Content starts

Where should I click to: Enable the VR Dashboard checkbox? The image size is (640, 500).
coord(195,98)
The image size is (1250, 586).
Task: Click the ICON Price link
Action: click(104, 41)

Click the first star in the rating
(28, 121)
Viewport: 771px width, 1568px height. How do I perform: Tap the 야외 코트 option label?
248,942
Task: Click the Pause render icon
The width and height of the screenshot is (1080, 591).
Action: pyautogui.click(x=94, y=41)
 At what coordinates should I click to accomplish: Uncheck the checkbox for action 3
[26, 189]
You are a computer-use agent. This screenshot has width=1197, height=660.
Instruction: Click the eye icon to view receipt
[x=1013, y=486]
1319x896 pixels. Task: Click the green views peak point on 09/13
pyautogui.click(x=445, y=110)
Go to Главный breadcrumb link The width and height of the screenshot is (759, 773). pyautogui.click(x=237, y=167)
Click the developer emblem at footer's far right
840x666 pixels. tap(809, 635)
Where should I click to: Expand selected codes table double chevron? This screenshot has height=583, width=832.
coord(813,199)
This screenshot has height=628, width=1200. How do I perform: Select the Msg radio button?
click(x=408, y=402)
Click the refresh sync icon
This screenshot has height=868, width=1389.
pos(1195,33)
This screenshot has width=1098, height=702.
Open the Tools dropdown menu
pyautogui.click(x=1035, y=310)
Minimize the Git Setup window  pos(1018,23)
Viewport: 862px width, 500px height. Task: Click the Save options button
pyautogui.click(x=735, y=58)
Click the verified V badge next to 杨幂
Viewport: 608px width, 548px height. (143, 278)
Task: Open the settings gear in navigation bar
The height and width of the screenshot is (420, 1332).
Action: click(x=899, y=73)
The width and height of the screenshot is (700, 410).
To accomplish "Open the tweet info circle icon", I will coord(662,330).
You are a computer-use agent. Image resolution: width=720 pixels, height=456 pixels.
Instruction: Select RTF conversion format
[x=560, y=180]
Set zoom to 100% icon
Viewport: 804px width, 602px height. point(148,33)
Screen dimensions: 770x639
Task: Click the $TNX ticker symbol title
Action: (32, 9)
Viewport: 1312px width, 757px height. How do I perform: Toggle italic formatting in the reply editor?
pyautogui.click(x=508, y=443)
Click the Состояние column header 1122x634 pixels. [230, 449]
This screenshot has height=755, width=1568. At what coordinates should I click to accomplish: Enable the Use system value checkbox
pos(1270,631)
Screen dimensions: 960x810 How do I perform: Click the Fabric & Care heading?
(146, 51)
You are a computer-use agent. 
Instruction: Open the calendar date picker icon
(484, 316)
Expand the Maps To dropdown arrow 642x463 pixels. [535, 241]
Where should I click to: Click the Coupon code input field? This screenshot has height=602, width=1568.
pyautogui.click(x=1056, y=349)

Content ends

▶ [TRY IT]: Beginning at the line with "Instruction: Open the", write out each line exactly as it stands until the listing ends, and add nothing.

▶ [WRITTEN SOLUTION]:
Instruction: Open the calendar date picker icon
(484, 316)
Expand the Maps To dropdown arrow 642x463 pixels. [535, 241]
Where should I click to: Click the Coupon code input field? This screenshot has height=602, width=1568.
pyautogui.click(x=1056, y=349)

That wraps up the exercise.